There are several important caveats to these data. First, only one reviewer reviewed the reports. Although that work was checked, multiple raters would have been better. Further, this was data from only one athletic training service and may not represent others. The cases were examined during the pandemic; however, it was surprising that confounding factors such as COVID were not explicitly ruled out. Finally, and importantly, items may have been addressed and simply not reported. Thus, the findings do not suggest poor practice per se.
Complete documentation of diagnosis is important for both continuity and quality of clinical care.

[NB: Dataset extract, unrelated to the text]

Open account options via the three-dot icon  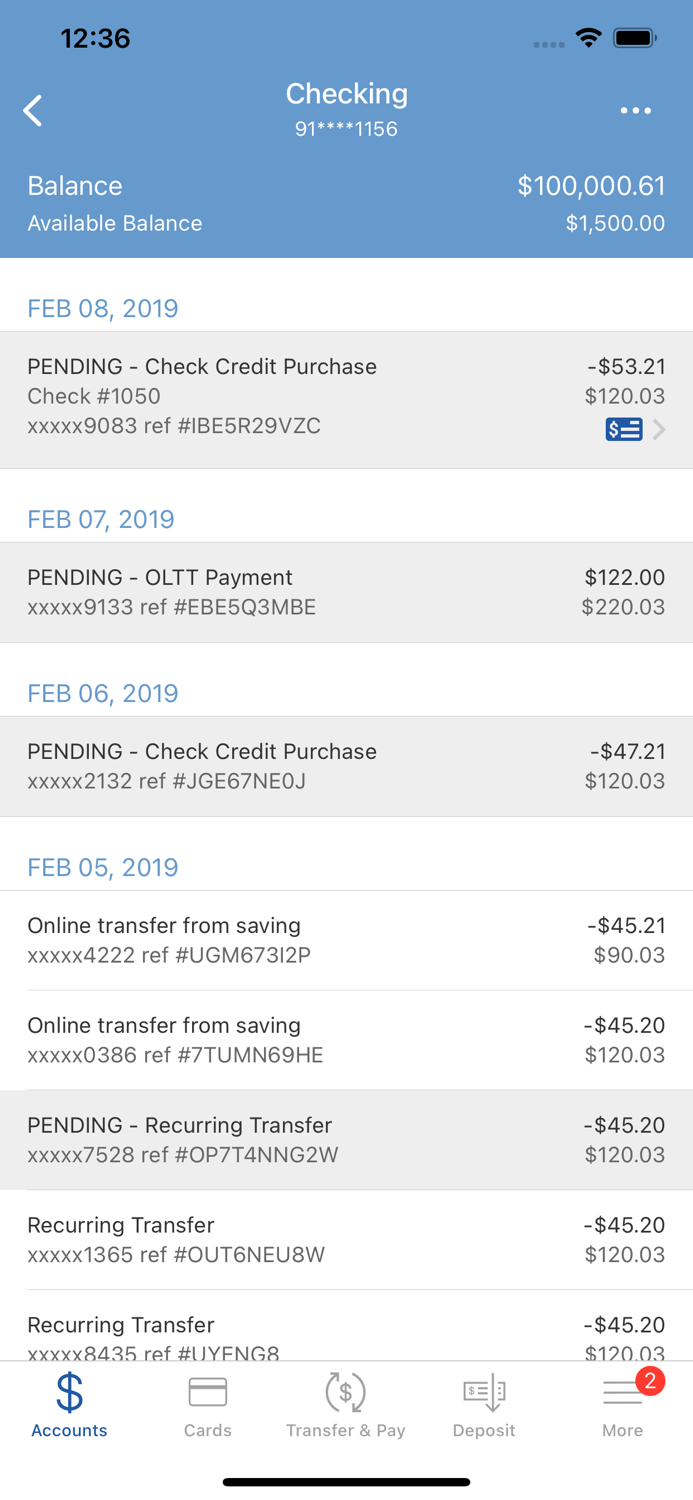[636, 110]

Based on multiple published papers, this survey provided a structured framework for identifying gaps in diagnostic procedures and demonstrated the value of reviewing documentation in concussion diagnostic procedures. The ability to identify strengths and gaps in the documentation about clinical concussion practice can help improve both the continuity of care and the quality of care that in turn should lead to more certain diagnoses and better outcomes. At an organizational level, such a procedure can identify systematic omissions and potential policy needs.